» Stored records:

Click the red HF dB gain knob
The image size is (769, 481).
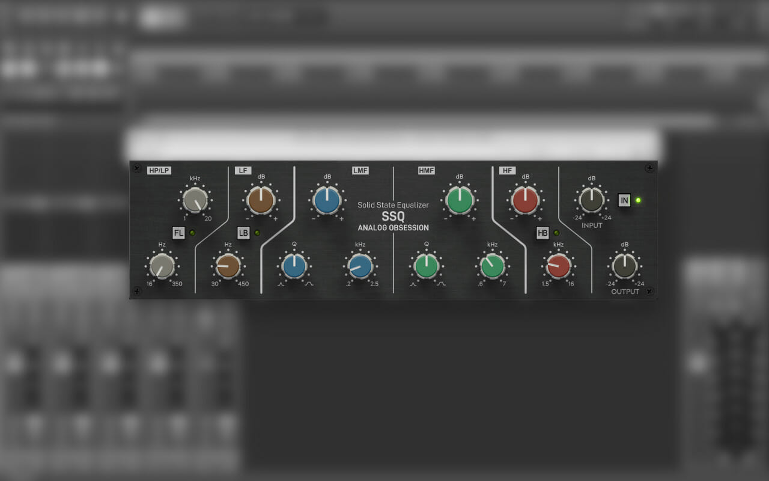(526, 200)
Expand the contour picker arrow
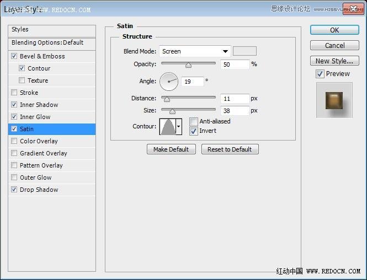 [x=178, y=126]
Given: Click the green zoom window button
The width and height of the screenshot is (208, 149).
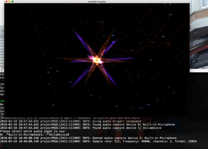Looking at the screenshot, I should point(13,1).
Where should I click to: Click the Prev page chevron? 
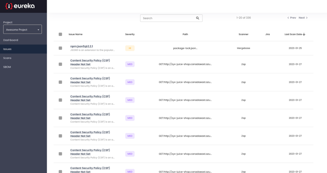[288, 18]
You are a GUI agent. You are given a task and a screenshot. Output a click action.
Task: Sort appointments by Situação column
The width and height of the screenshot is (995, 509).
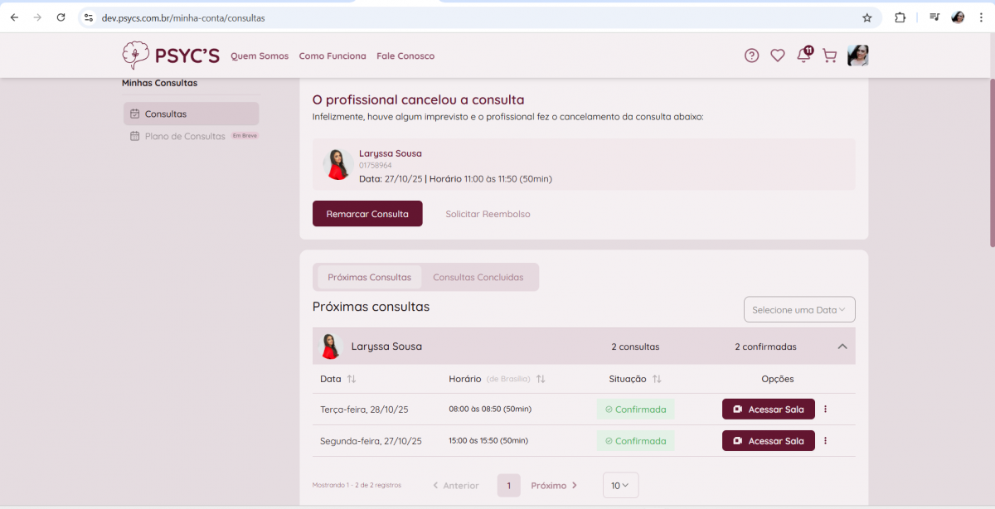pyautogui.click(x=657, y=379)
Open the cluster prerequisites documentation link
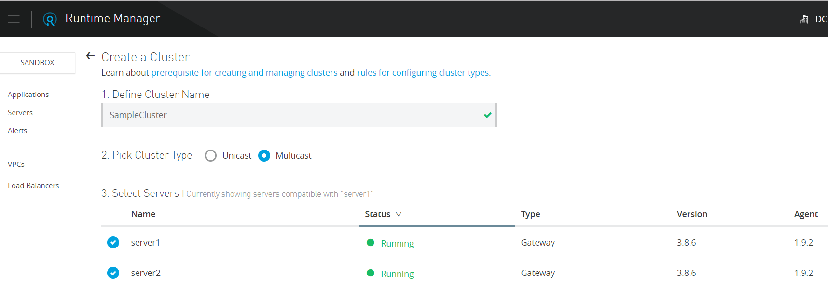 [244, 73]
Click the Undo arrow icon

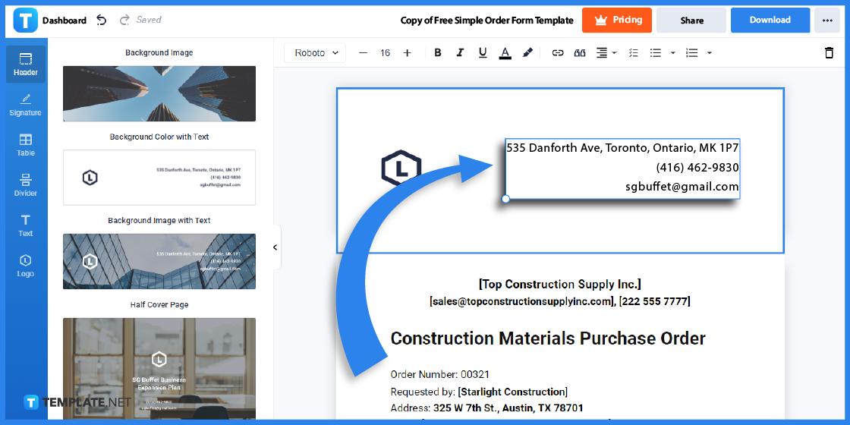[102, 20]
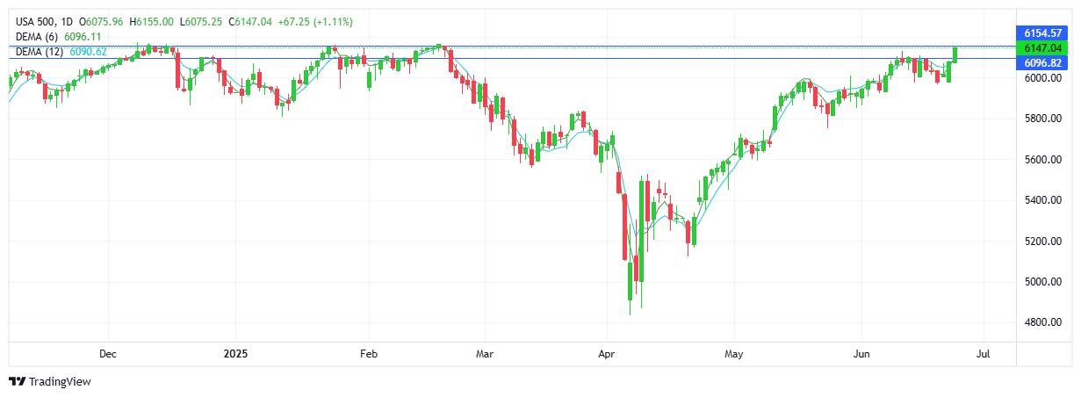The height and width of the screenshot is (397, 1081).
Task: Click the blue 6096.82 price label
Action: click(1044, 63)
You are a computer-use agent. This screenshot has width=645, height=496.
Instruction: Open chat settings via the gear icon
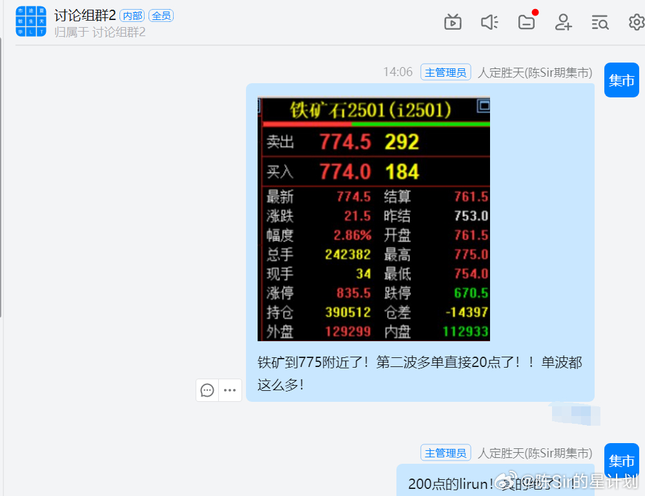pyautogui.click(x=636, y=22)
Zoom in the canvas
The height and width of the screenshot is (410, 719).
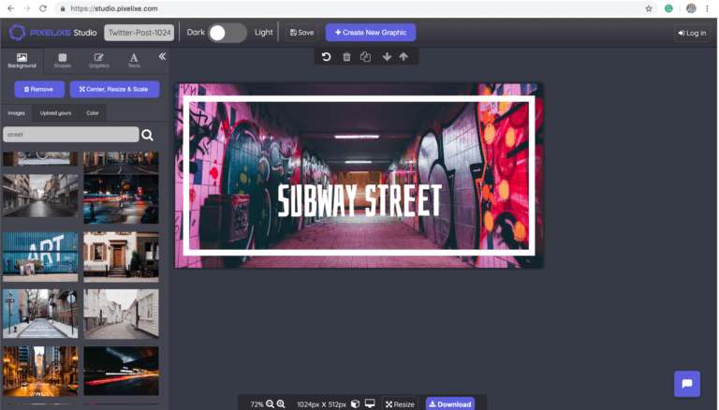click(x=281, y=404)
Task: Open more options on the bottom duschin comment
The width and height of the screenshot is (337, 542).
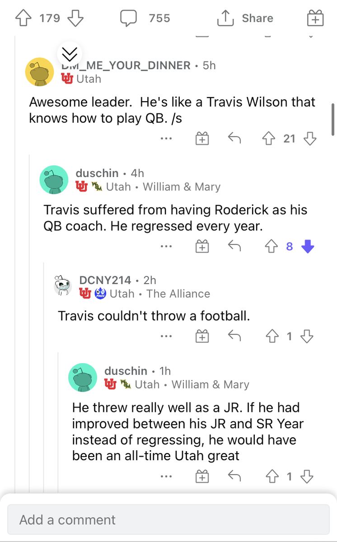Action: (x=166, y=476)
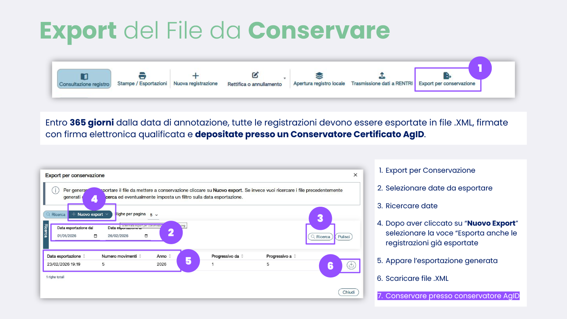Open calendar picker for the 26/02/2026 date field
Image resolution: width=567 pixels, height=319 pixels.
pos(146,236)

---

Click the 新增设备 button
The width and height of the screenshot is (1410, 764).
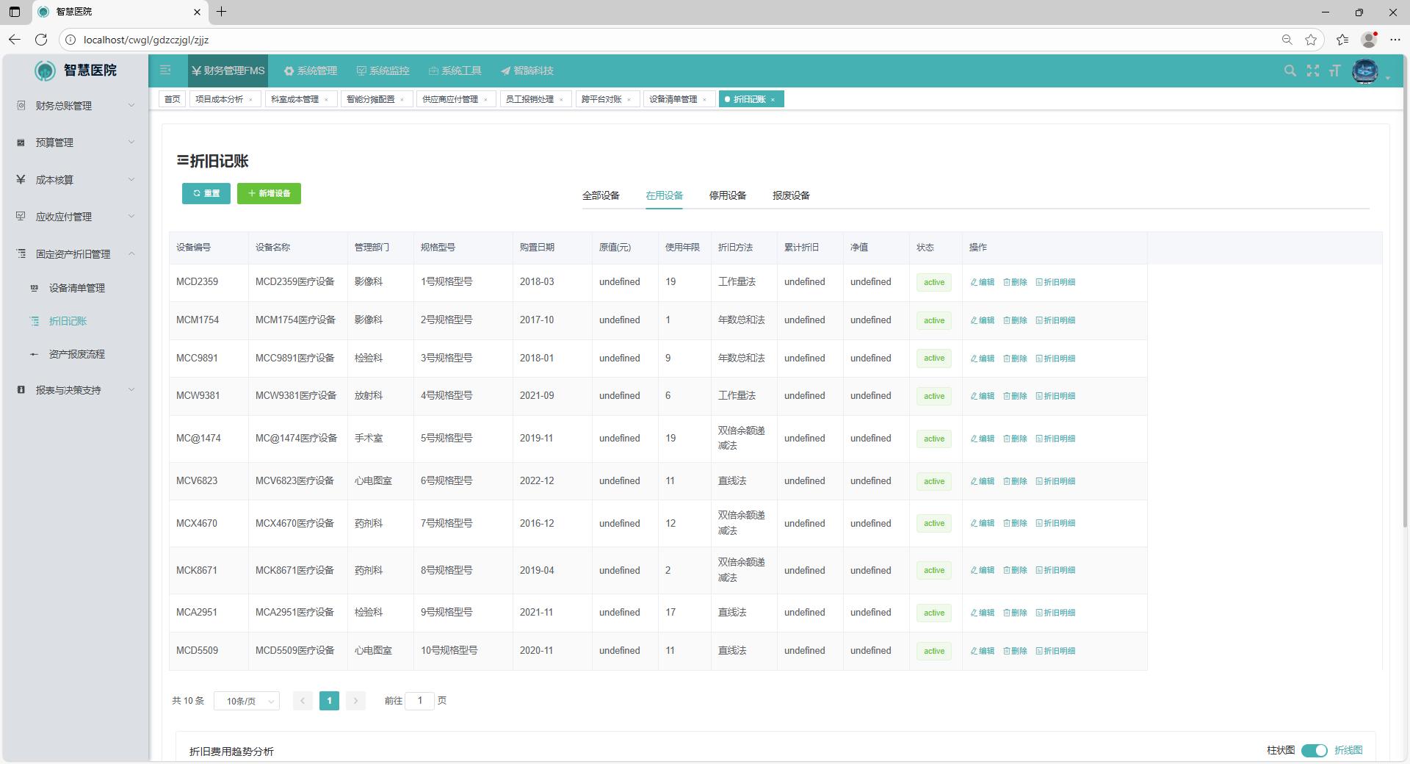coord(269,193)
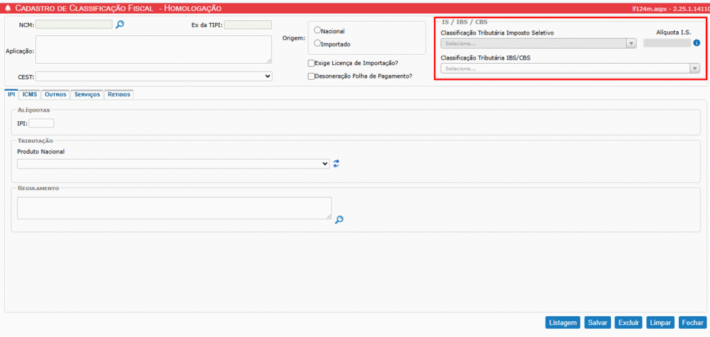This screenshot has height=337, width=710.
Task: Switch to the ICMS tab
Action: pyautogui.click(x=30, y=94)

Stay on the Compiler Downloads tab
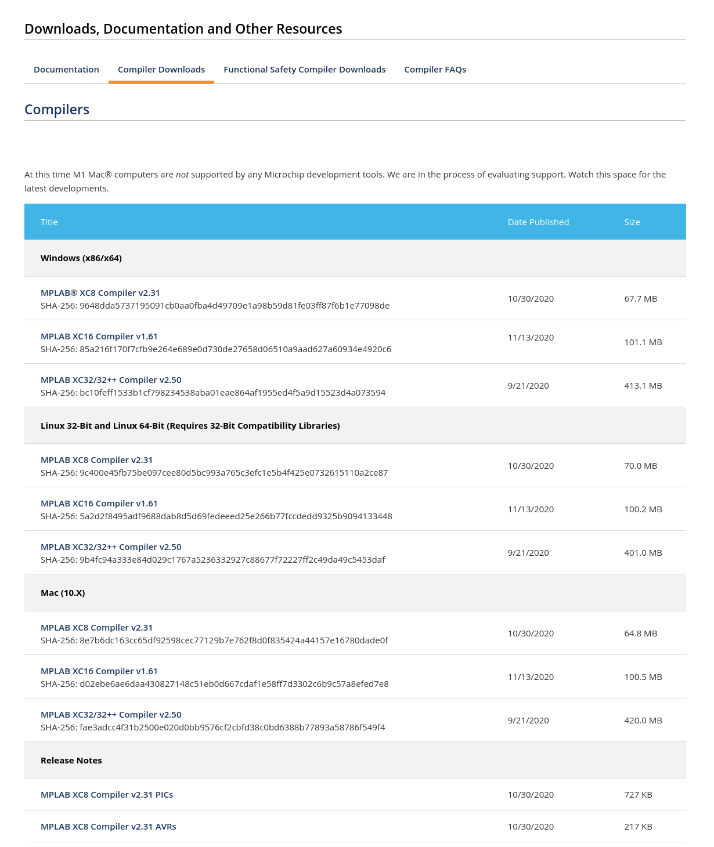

» EXERCISE DIRECTIONS: Which lines of the records above hold the word "button"? Copy each one out.

» SOLVED EXERCISE:
Given: Click the green zoom window button
Click the 新增设备 button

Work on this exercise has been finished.